Single by Ciara featuring Chamillionaire

from the album Ciara: The Evolution and Step Up (Original Soundtrack)
- Released: July 25, 2006
- Genre: Crunk&B;
- Length: 4:21
- Label: LaFace
- Songwriters: Ciara Harris; Hakeem Seriki; Phalon Alexander; Rockwell;
- Producer: Jazze Pha

Ciara singles chronology
| "So What" (2006) | "Get Up" (2006) | "Promise" (2006) |

Chamillionaire singles chronology
| "Ridin'" (2005) | "Get Up" (2006) | "Grown and Sexy" (2006) |

Music video
- "Get Up" on YouTube

= Get Up (Ciara song) =

2006 single by Ciara

"Get Up" is a song by American recording artist Ciara. Released on July 25, 2006, the song serves as the first single from the original soundtrack to the film Step Up (2006), as well as the lead single for her second album, Ciara: The Evolution. It features American rapper Chamillionaire. The song was written by the singer and rapper with her mentor Jazze Pha, who produced the song. The song is a hip-hop number, accompanied by dance music sounds, while integrating a crunk beat. The song received generally positive reviews from music critics, who compared it to her previous work, namely "1, 2 Step."

The single received generally positive reviews from music critics with most of them praising the production of the song and the songs genre; the song was noted for containing a "minimalist crunk grind which helped her debut sell three million copies". Additionally, the song was noted for being one of the highlights of the album, being called a "catchy, blipping track."
"Get Up" peaked in the top ten in New Zealand and the United States, becoming her seventh top ten hit. It was later certified platinum in the United States by the Recording Industry Association of America.

The song's accompanying music video, which takes place in a club surrounded by a cityscape, makes use of several visual effects including CGI animation and Unilux high-speed xenon strobes. Ciara performed the song a number of times, including at the 2006 Macy's Thanksgiving Day Parade, and on the second season of So You Think You Can Dance.

In May 2025, Ciara released the single "So & So", alongside British DJ Flex (UK); the song is a remixed, re-recorded version of "Get Up".

== Background and composition ==

In an April 2023 interview with Comedy Hype, Jazze Pha stated that "Get Up" was originally written and intended for Janet Jackson, but somehow ended up in the hands of Ciara and was reworked for the Step Up soundtrack. In an interview with MTV News, Ciara confirmed that she wrote and produced the song with mentor and previous collaborator Jazze Pha, and would be included on the soundtrack to the film, Step Up, starring Channing Tatum and Jenna Dewan. The song was sent for urban airplay on June 26, 2006, and mainstream airplay on August 21. It was released for digital download and vinyl single on July 25, 2006. The song was released as a CD single in several international markets on September 11, 2006.

▸ **THE TASKS**:
[1] According to the article about "Get Up," on what date was the song sent for urban airplay?
[2] List every songwriter credited in the article about "Get Up."
Rely only on the article about "Get Up" for the answers.

▸ **DATA RECORDS**:
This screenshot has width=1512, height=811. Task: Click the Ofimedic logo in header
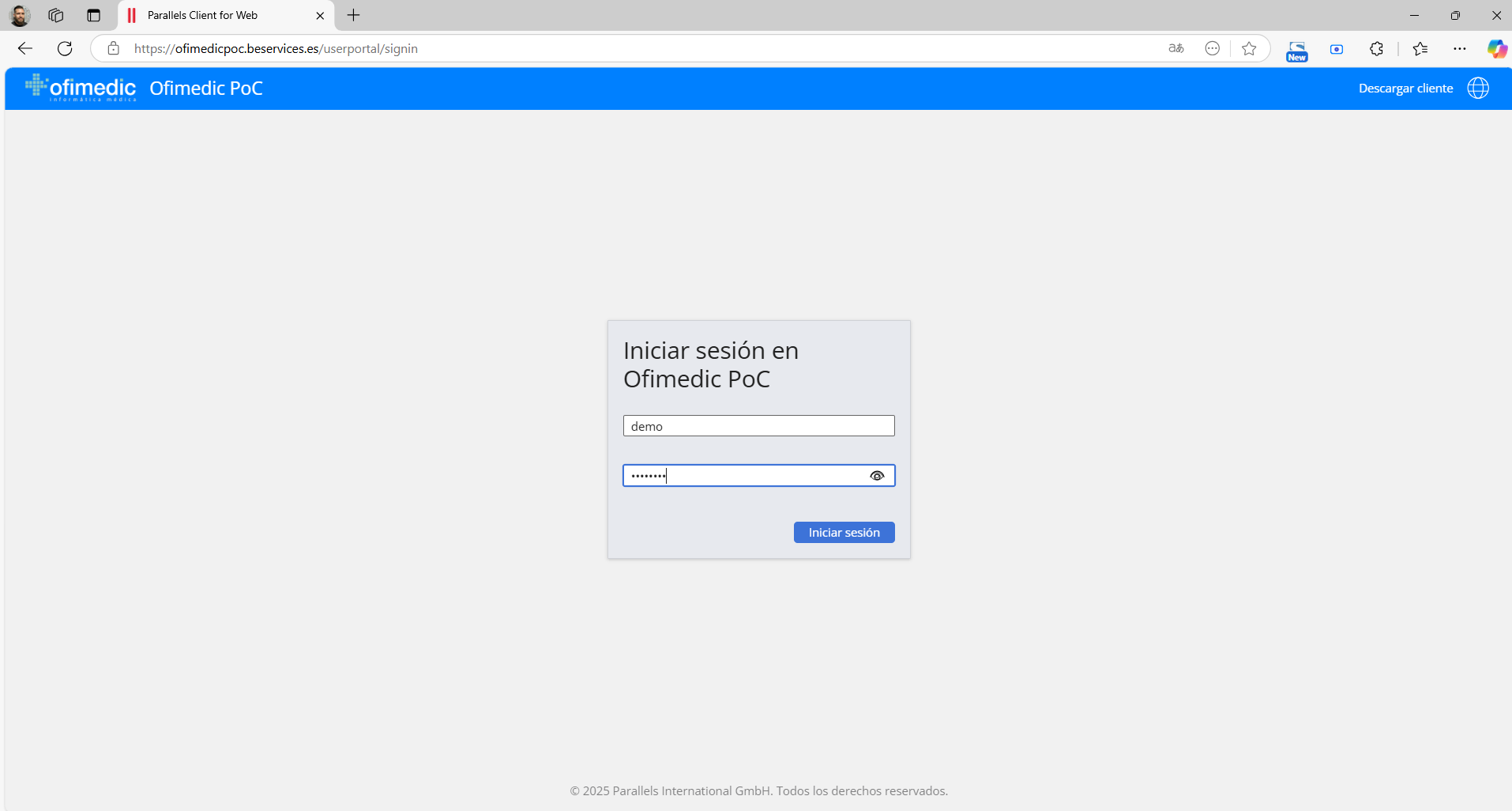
---
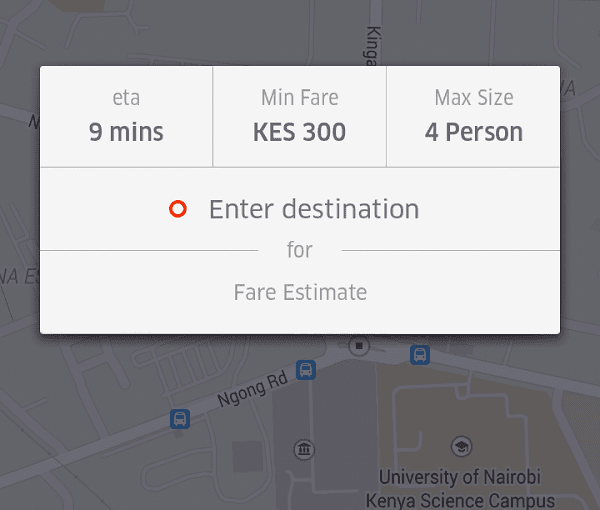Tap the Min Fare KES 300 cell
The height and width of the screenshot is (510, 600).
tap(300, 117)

▸ **SOLUTIONS TO THE EXERCISE**:
[1] June 26, 2006

[2] Ciara Harris, Hakeem Seriki, Phalon Alexander, Rockwell